Note that the constructor for the class without member initializer list creates two instances of Species!

Once here:

private:
    Species _species;

And another time here:

    Entity1(Species species)
    {
        _species = species;
    };

This is an unnecessary waste of performance, and can be easily avoided by adopting constructor member initializer list usage as a good practice.

This might seem irrelevant if the class constructor has only parameters of primitive types, but it's important nonetheless to adopt good practices, and the whole point of C++ is not to discriminate between primitive versus user defined types. 🙃

msevestre commented 2 years ago

This is so messed up. Why would a constructor be called twice when you only instantiate a class once. The whole point of this thread should be to never use C++ again :)

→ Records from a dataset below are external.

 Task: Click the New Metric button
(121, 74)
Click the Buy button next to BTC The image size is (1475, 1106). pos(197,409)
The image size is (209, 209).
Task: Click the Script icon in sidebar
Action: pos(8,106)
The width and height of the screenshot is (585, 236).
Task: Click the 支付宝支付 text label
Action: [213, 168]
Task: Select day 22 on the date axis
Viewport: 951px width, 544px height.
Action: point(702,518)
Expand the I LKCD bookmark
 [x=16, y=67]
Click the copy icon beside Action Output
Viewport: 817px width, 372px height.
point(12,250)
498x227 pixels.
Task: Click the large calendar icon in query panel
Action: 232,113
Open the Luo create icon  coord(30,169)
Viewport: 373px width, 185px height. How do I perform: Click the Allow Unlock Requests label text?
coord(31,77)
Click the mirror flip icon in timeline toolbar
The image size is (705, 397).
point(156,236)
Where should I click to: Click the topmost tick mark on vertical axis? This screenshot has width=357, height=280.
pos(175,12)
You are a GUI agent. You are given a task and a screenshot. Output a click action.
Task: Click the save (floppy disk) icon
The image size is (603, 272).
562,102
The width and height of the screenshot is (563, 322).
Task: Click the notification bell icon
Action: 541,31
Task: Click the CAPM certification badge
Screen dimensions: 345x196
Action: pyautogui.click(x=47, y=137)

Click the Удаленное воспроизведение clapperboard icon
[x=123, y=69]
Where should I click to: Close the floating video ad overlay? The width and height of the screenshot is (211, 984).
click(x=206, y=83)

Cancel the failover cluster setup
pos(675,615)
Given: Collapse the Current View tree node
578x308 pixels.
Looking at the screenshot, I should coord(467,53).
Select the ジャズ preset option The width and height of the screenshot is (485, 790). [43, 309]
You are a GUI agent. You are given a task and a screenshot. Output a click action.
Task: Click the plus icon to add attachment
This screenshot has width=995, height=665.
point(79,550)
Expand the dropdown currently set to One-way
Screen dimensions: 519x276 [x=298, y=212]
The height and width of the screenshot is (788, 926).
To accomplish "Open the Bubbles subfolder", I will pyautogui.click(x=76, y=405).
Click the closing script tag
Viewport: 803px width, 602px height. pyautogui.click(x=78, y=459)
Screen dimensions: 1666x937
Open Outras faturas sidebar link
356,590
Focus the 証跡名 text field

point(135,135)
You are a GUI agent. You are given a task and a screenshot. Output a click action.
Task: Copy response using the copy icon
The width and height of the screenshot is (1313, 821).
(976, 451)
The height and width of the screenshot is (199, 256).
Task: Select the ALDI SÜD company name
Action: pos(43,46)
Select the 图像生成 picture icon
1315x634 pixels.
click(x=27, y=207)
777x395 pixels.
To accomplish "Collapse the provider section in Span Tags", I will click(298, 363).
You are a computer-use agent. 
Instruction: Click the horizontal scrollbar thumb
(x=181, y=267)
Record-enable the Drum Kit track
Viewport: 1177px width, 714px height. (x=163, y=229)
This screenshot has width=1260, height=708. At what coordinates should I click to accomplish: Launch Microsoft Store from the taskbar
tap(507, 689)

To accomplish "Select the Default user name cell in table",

IndrajeetPatil commented 2 years ago

Hey man, don't rain on my parade! 😁

Let me wallow in the newfound C++ excitement, at least for a bit. 😅

Yuri05 commented 2 years ago

Just to make the picture complete:

#include <iostream>

using namespace std;

class Species
{
public:
    Species()
    {
        cout << "Created species!" << endl;
    }

    Species(const Species & species)
    {
        cout << "Copy constructor species" << endl;
    }

    Species & operator = (const Species & species)
    {
        cout << "Assignment operator species" << endl;
        return *this;
    }
};

// without member initializer list ---------------

class Entity1
{
public:
    Entity1(const Species & species)
    {
        _species = species;
    };

private:
    Species _species;
};

// with member initializer list ---------------

class Entity2
{
public:
    Entity2(const Species & species) : _species{species} {};

private:
    Species _species;
};

int main()
{
    Species species;

    cout << endl << "====== without member initializer list" << endl;
    Entity1 Entity1(species);

    cout << endl << "====== with member initializer list" << endl;
    Entity2 Entity2(species);

    return 0;
}

Output:

Created species!

====== without member initializer list
Created species!
Assignment operator species

====== with member initializer list
Copy constructor species

So yes, member initializer is more efficient for constructor parameters of type class (1 copy constructor vs. 1 constructor + 1 assignment operator).

IndrajeetPatil commented 2 years ago

For future me, there is an exhaustive argument for why one ought to always be using member initializer list here:

Item 4 in Effective C++: 55 Specific Ways to Improve Your Programs and Designs (3rd Edition) by Scott Meyers.